The Django ORM is a very powerful tool, and one of the great attractions of Django. It makes writing simple queries trivial, and does a great job of abstracting away the database layer in your application. And sometimes, you shouldn't use it.
In this talk given at a recent meeting of the San Francisco Django Meetup Group, Christophe Pettus, Chief Consultant and CEO of PostgreSQL Experts Inc., discusses situations and efficiencies you can obtain by using direct SQL. Even if you know no SQL at all, this can be a powerful technique to greatly improve your application's performance without sacrificing maintainability or code readability.
Enjoy the video!
Video Transcript
I have an odd but quick question. Who here was born after 1992? Show of hands. God, I feel old. Okay. You are all younger than the first ORM I ever wrote. Early 1992, I wrote an ORM in C++. They’re very, very useful and they solve a very real problem, which is I just want to store this object on disk, is that too much to ask? I mean, this is a really big common problem in programming. And no one likes writing this code. This is awful code. It’s also in C++. I just scared everyone by dragging this out of the crypt. Because you like create a cursor and execute a SELECT and fetch results and you painfully copy every field into a data structure. No one likes writing that stuff. You want to write this. You fetch an object, you call a method on it, you call save on it, and you’re done.
So, I’m a PostgreSQL guy. And so I have an inherent bias into which database engine I like, of course. But I want to talk a little bit about database agnosticism here because some of the things I’m going to talk about are not database agnostic. Database agnosticism comes up often as one of the main reasons to use an ORM. Say, we may be a $5B company with 8.7million users running constantly, and we want to switch our engine out from under us to PostgreSQL to MySQL because that happens all the time. And my response to this is once you want to paint your house and you go into the paint store and they say, “So, which color would you like?” And you say, “Well, [inaudible 0:01:53]. I want all of them. I want to remain color agnostic.”
So if you’re building tooling that is intended to run on an arbitrary installation like you’re writing a Django app or a package, sure, and you need this to run on any database engine, that’s fine. But if you’re building a real life application just assign on your database engine and take advantage of it. Because database agnosticism is a lie. So that out of the way.
I want to talk about two different kinds of ORM avoidance here. One is avoiding Django’s query language. So you’re still using model objects but you’re avoiding writing your queries using Django’s query syntax. And then avoid the model framework entirely. So avoiding the query language. Reasons to do this; queries that generate sub-optimal SQL. There are some queries that are just more easily expressed in SQL or more efficiently. And you want to take advantage or you want to take advantage of SQL features that are not available in the query language.

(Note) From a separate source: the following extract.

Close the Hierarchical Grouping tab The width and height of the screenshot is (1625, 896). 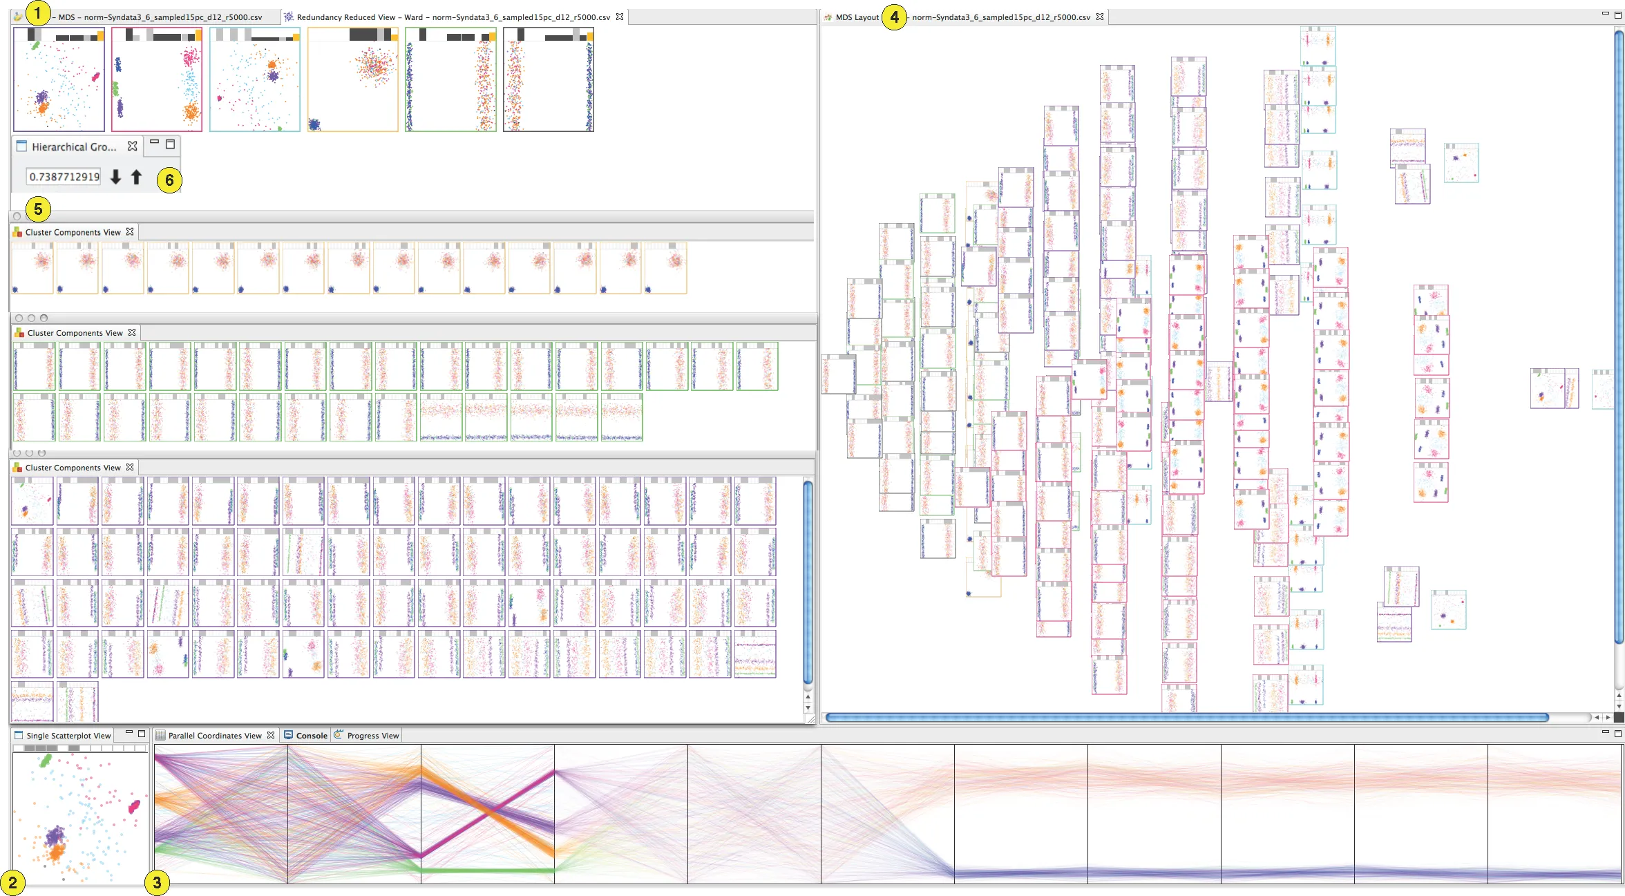pos(132,146)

Django is a lot better. As of 2.1, they used to be about generating SQL. There has been a lot of improvements to it but you can still get some pretty bad SQL out of it, very deep joins. This is a particularly bad one, which is to use the _in operation and that equals a list. It’s like five thousand elements. That is not an optimal construct. Please don’t do that. As it happens, one hundred is in fact the magic number in PostgreSQL. There’s actually a hard wired constant in PostgreSQL for how it does query optimization. And if this list is… if you do in and there’s one hundred or more elements of that, the query will not be as optimal as this if they were fewer. So now you know.

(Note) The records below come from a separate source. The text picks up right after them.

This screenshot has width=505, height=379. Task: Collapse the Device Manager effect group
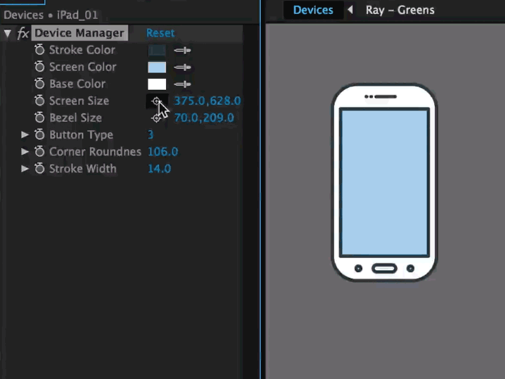tap(8, 33)
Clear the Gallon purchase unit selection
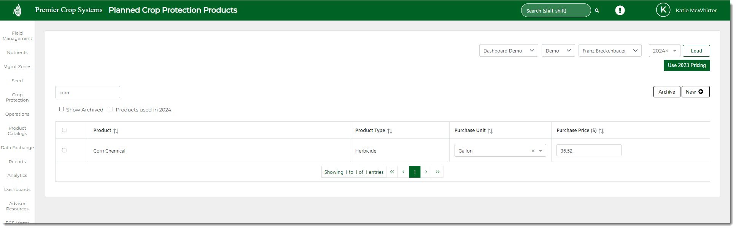This screenshot has width=736, height=229. (533, 151)
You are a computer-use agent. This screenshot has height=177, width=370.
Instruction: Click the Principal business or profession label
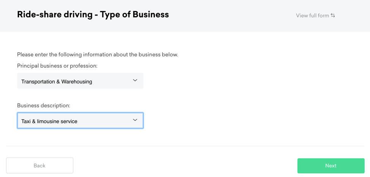[57, 66]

In big filtering exclude chains can generate some pretty [inaudible 0:04:00 knurly] SQL. So here’s an example. We’re going to just do your basic… Why is that C black? I don’t know. So you’re like this is the world’s simplest ecommerce application. We have an Item, we have an OrderLine, edit order, and the OrderLine is one to many from orders to item, many to many from orders to items. You get it. And the query we want to do is we want to find every order where they ordered two or more of something and there nothing discontinued in this order. And what you get is this; which is really not great.
First it does a join on OrderLine which of course that’s fine. And then it’s where the quantity is greater one. And then it like veers off into the weeds and with a loud crash, it generates this in order not… What is going on here?
Now I’m cheating a little bit because I could have said for starters, not equal. Just continue to put it in there and the query we would come up with would be much better. But it’s not hard when you chain together a lot of these things to start generating the SQL. That is not the way I would have written it. Let’s put that way. I can see why I came up with that but because the query generator in Django really doesn’t do a separate optimization [inaudible 0:05:37]. It sort of takes the whole thing and [inaudible 0:05:39 talks] and says what conceptually is the user trying to do? It just tucks all these stuff up. A lot of these queries are just better expressed… Like this filter exclude filter chains are just not great the way Django generates them. You end up with this Python code that looks pretty bad once you have this filter exclude this, this, this, this. At a point you have to say maybe it was just easier to write this thing in SQL. You can often express it much more concisely that way.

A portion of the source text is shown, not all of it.